Lucas Micallef is another labour die hard. He appears to be soft spoken. He is the ‘new’ face of hunters. The branding is just like Labour’s. More about image than substance.
Aaron Farrugia is the Minister who promised that the area near Ta’ Fra Ben would be declared a no hunting zone after a public outcry when flamingos were shot there last year. It is still a hunting zone and will probably now remain so.
The hunting issue has been a very sensitive one. The Gonzi administration had fought the case in the European Court and won the right to allow a limited spring hunting season. When the turtle dove was declared vulnerable, the government had no option but to close the spring hunting season or risk another case before the European Court.
Hunters are however a very gullible bunch. They tend to believe those who shout and holler more than those who try to work with policy. They seem to like to be taken for a ride.
Hunting Minister Clint Camilleri has been touring places in Malta and Gozo promising hunters that he will fight so that hunters would have the right to hunt turtle doves again in spring. He speaks of ‘il-gemiema’ to even make himself more credible.
Like the hunters’ association, he is just taking hunters for a ride. It is pointless promising spring hunting for turtle dove if the species remains vulnerable.
The European law on hunting is very clear. For one to be able to hunt in spring, there must be no alternative solution. Maltese hunters have been arguing they want to shoot turtle doves in spring because migration in September is insignificant. But hunters have boasted that last September’s hunting season closed early because the quota allocated for Maltese hunters was reached 19 days before the season ended. Hunters shot all the birds they were permitted to shoot in the first 11 days of the season. The season for turtle doves was closed on paper. So, there is no way any government can justify a spring hunting season this year.
Clint il-Bediq recently spoke, and his video was shared by hunters on social media, but has since been pulled off from most sites, that he had written to the Ornis Committee chair to see whether the Committee, where the government has an absolute majority, can recommend to government whether it can open the spring hunting season.
He is just dangling a carrot in front of hunters’ gun sights. If the spring hunting season for turtle dove is opened, it is most certain that the matter will go to the European Courts again. And Malta has little chance of winning such a case and it may lead to the closure of even the quail shooting season, which as everyone knows, is just a smoke screen for hunters to be able to shoot turtle doves illegally.
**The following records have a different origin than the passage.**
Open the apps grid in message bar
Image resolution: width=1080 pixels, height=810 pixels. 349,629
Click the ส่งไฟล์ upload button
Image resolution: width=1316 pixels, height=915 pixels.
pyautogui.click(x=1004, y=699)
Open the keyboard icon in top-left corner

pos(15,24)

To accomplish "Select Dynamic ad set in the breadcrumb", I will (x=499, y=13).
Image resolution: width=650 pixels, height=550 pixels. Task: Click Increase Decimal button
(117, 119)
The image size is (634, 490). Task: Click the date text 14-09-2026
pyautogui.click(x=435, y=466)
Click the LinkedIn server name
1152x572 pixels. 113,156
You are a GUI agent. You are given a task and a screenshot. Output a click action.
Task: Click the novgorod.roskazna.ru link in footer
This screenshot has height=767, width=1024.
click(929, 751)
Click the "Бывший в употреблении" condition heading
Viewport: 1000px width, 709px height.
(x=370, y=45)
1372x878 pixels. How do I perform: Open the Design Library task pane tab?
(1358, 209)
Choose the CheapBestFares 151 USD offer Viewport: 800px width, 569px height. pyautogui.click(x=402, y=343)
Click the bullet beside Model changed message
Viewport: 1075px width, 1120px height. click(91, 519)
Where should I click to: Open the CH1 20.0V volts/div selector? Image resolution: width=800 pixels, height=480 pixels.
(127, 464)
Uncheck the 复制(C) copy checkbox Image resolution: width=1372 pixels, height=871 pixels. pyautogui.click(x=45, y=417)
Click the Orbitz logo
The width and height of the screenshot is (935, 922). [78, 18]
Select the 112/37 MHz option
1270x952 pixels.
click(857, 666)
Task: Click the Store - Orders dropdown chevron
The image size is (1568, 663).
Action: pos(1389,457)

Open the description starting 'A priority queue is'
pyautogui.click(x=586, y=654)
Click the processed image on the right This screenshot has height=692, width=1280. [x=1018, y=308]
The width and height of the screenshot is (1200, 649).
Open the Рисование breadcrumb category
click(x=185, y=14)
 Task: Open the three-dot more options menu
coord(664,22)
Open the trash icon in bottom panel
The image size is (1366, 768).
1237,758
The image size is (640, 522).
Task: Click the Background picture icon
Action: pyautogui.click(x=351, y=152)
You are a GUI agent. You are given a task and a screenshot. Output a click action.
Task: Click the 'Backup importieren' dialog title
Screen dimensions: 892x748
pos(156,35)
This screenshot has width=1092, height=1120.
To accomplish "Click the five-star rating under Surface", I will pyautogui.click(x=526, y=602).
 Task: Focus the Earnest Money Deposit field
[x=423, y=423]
Government has recently stealthily changed hunting laws again, making second time offenders pay only €250 for using electronic callers, the commonest form of infringement n hunting laws. Government is simply making it easier for hunters to break the law.
This is the strategy that Labour has been employing all along. Encouraging law breakers because they think that that is what people want. Law abiding hunters surely must know that this is not in their best interests.
Hunters who want to shoot themselves in the foot, have only one choice. Vote Labour.